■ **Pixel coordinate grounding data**

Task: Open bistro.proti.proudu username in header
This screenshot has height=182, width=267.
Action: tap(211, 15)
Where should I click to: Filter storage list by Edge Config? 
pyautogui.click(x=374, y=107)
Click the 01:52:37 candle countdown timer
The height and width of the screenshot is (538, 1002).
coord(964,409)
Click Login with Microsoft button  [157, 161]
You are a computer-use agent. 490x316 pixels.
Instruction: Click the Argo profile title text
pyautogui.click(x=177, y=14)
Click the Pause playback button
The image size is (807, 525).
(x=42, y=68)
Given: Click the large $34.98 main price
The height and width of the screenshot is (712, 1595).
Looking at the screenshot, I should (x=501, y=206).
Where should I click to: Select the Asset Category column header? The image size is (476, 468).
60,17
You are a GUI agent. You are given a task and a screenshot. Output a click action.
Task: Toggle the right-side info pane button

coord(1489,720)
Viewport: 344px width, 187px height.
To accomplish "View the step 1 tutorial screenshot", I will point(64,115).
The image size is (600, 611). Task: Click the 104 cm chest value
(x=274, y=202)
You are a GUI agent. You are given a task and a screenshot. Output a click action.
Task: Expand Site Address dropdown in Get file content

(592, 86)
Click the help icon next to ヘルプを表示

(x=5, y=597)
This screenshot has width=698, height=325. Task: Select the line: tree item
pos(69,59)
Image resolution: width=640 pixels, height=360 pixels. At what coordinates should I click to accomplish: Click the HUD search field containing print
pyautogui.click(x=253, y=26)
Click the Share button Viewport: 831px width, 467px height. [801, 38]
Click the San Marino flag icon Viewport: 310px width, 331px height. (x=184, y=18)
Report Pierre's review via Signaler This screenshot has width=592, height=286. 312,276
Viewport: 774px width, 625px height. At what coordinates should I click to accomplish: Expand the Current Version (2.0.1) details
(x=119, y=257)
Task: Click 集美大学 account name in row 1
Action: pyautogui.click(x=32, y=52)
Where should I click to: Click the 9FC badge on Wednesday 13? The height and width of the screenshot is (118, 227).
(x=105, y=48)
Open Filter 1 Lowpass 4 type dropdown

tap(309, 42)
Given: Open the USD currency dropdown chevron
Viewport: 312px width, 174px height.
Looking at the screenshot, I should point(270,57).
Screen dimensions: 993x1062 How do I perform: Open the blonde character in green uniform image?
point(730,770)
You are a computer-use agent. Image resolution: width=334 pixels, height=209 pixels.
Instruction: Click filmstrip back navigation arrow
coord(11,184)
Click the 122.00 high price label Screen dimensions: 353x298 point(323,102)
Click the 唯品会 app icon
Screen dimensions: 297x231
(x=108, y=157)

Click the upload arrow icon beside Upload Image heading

■ **Assignment**
Your answer must be a single number: the count of lines in the records that hold the word "price".

■ **Output of the task**
2